Kırım Savaşı'nın son büyük çaplı askerî harekâtı Kars Kuşatması [1272 - 1855/1856]
Madalya, onurlandırmanın aynı zamanda devlete bağlılığı artırmanın önemli sembollerinden biri olmuştur. Devletler madalyalar aracılığıyla güçlerini sembolik anlamda ortaya koymuşlardır. Osmanlı Devleti, Sultan II. Mehmed döneminde madalya geleneğiyle tanışmış olsa da Sultan I. Mahmud ile madalyalara önem verilmeye başlanmıştır. Kırım Savaşı sonunda Osmanlı Devleti bir dizi hatıra madalyası ve asker madalyası bastırtmıştır. Kırım Savaşı’nda yararlılık gösterenlere ödül olarak ya da bu önemli muharebenin anısına bir hatıra niteliği şeklinde madalyalar Osmanlı, müttefik kuvvetler ve hatta bu savaştan yenik olarak ayrılan Rusya tarafından bastırılmıştır.

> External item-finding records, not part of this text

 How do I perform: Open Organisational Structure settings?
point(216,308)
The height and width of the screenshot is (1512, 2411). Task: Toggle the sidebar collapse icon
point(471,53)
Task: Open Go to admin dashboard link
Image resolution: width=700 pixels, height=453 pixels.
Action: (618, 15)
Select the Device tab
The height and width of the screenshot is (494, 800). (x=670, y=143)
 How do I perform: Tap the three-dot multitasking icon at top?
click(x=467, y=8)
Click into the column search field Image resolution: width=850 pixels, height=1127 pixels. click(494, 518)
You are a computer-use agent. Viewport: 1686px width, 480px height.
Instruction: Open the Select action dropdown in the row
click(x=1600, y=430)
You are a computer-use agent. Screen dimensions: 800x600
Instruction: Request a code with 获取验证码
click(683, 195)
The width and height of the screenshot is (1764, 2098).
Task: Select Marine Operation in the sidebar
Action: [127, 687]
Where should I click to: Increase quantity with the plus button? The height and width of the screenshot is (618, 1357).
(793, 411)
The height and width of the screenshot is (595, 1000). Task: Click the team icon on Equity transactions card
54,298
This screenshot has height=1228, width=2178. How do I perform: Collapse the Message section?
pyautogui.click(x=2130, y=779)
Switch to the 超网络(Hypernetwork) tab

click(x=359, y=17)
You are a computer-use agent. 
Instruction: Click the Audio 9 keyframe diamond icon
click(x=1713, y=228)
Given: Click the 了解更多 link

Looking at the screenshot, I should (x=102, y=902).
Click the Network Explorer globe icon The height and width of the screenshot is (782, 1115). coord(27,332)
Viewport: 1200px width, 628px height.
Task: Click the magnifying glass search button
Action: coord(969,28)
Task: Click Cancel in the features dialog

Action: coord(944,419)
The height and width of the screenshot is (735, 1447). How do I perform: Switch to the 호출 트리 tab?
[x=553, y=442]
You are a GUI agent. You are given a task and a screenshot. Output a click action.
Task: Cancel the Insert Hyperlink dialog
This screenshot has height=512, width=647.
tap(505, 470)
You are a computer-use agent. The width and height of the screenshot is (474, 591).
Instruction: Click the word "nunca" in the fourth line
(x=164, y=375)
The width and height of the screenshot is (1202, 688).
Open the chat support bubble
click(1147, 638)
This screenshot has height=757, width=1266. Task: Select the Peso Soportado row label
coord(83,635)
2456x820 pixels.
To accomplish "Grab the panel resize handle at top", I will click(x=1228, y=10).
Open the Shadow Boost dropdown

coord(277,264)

Kars'ın erken tarihi hakkında, kendi Ermeni hükümdar hanedanına sahip olması ve Vanand olarak bilinen bir bölgenin başkenti olması dışında çok az şey bilinmektedir. Ermeni Bagratunilerden Ani'ye, Selçuklu Türklerinden Osmanlı'ya kadar pek çok kez el değiştirmiştir. 1731'de Pers kuşatmasına dayandı ve 1808'de Rus ordusuna direndi. Kırım Savaşı sırasında, aralarında General William Fenwick Williams'ın da bulunduğu İngiliz subaylarının liderliğindeki bir Osmanlı garnizonu, uzun süren kuşatma sırasında Rusları uzakta tutmuştur. Ancak Kars garnizonu kolera nedeniyle harap edildikten ve yiyecek tedariki kesildikten sonra kasaba, Kasım 1855'te Rus General Nicolas Mouravieff'e teslim edilmiştir. 8 Kasım 1855'te [Gregoryen takvimine göre] ele geçirilen Kars Kuşatması'ndaki rolü nedeniyle çar, ona soyadının yanında prestijli bir ünvan olan Karski [Karslı] ünvanını vermiştir. 30 Mart 1856'da imzalanan Paris Antlaşması'nın 3. maddesi uyarınca Rusya işgal etmiş olduğu Kars'ı Osmanlı İmparatorluğu'na iade etmiştir.
Madalyanın ön yüzünde Sultan Abdülmecid’in Tuğrası arka yüzünde Osmanlı bayrağının dalgalandığı Kars şehri ve kalesi tasviri görülmektedir [altın olan madalyalar çok nadirdir].